Breastfeeding was pretty simple after the first month. My older daughter was 2.4 when we brought the twins home. I felt terribly guilty the entire 1st year. I tried to get out with DD every other day or so, even for just an hour. That made a huge difference (and I loved getting away from the twin newborns!).
Now they are 5, 2.5 and 2.5 and it's magic. I never would have believed it. Never. I never planned on 3 kids and the workload does kill me. But frankly, I don't even know what people with *only* one baby at a time DO? The interplay between the kids is such un unexpected blessing. Like a whole other dimension. When I think of having 2 kids, one after the other - that just makes me sad.
Twins are truly incredibly special. You'll see. In 2 years .
and no one seems to understand.
I know that I should be thrilled and overjoyed that we are expecting two babies. We tried so hard and for so long and were finally successful.
But I can't get happy. I have no idea if it is mostly related to how I am feeling physically right now (I feel awful) or if is due to something deeper.
But the thoughts I have sometimes scare me. Like, how can I possibly do this and come out with my sanity and marriage intact? The baby stage was really hard on us with our son. He was extremely high needs and still is. There was very little sleep involved for a loooong time. How on earth am I going to survive two?
I just don't think that I can. I just am so scared that I cannot be a good mother to that many. And no one understands this fear. They say things like "You will do fine" or "You will adjust." And frankly, that just isn't helpful right now.
Not to mention that the thought of something traumatic happening during this birth brings about severe anxiety. I had a traumatic birth with my son and barely made it through.
I don't know what I am really wanting. Basically someone to tell me that these thoughts aren't crazy and that they had the same feelings.
I am also wondering if I should see a therapist or something. The thoughts and feelings that come with this are really piling up on me.
Catholic homeschooling mom of 5 - a teenager, a kindergartener, twin boys and a tiny princess. Follow the Adventures!
Thank you all again for all the responses.

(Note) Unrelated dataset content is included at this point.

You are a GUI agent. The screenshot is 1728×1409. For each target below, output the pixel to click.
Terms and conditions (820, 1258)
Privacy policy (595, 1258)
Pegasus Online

It is nice to read through them when I am having a down moment.
I had a therapy visit yesterday and it went great. I really like the doctor and feel that I made a great decision! It was great to be able to talk about my feelings.
Thank you for this thread. My #1 was high needs, #2 wasn't but I'm not as scared about the after birth part as I should be. (Although almost a month ago right after I found out it was twins I watched a woman carry a 14 month old into preschool to pick up her other child and I was so jealous it was only one and so simple for her.)
I'm so scared about the pregnancy and birth. Every damned time I turn around there's something that's not going to go as planned with a singleton. I feel badly for not being appreciative for what we've got and thrilled (and people who find out are about shocked that I'm not beside myself with joy) but the logistics of it all are overwhelming. I'm still in mourning over the loss of knowing what's going on based on having two births before - this all feels new for me, like a first pregnancy again. Silly, but true.
I'm actually considering counseling and the midwives think it's a good idea to at least meet with a counselor before the babies come. I have a strong history of depressive types mental illness in my family and have escaped PPD twice now, but this time it may not be so. They think at least meeting with someone before the birth may make it easier post-birth if I need to see someone. It's something we're all keeping a very, very close eye on this time around.